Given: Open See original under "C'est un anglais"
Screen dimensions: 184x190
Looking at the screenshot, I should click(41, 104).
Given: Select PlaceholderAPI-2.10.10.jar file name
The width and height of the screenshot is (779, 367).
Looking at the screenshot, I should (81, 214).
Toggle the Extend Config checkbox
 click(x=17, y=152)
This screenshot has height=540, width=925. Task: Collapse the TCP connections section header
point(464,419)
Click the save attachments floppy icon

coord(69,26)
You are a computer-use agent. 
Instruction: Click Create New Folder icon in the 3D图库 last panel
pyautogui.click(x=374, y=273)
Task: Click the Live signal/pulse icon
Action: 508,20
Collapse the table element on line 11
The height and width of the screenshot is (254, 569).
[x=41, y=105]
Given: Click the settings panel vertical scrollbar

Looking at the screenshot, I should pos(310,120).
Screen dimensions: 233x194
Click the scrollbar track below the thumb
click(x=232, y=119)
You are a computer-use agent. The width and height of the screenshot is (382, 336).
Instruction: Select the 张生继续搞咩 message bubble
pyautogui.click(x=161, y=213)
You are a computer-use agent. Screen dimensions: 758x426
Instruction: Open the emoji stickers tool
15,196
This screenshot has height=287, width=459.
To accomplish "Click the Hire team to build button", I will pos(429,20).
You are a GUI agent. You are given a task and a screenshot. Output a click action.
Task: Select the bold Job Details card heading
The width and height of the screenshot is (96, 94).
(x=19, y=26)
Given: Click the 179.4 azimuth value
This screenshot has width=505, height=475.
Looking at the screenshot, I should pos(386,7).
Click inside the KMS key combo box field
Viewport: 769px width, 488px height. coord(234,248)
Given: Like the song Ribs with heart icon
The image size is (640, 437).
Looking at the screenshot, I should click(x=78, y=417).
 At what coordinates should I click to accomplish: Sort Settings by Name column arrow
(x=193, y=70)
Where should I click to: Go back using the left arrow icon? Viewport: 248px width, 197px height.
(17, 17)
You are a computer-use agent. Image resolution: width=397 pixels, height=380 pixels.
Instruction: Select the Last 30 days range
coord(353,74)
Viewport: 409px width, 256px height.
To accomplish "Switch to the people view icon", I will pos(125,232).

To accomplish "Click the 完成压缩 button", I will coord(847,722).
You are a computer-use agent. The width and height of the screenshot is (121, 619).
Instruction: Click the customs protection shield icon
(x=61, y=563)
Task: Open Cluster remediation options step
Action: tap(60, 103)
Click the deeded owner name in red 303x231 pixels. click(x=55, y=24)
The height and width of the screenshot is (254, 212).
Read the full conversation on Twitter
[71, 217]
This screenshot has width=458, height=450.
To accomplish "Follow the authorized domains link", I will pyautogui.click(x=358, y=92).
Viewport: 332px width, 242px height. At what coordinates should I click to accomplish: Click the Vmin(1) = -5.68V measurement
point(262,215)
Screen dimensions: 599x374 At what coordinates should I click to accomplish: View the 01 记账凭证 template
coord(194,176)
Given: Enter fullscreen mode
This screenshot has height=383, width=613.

_ _ _ _ _

Your task is to find each line in the entries that contains the string "computer" and copy it.

You are a computer-use agent. 
You are a computer-use agent. The width and height of the screenshot is (382, 336).
You are a computer-use agent. Screen dimensions: 758x426
You are a computer-use agent. Image resolution: width=397 pixels, height=380 pixels.
You are a computer-use agent. The width and height of the screenshot is (121, 619).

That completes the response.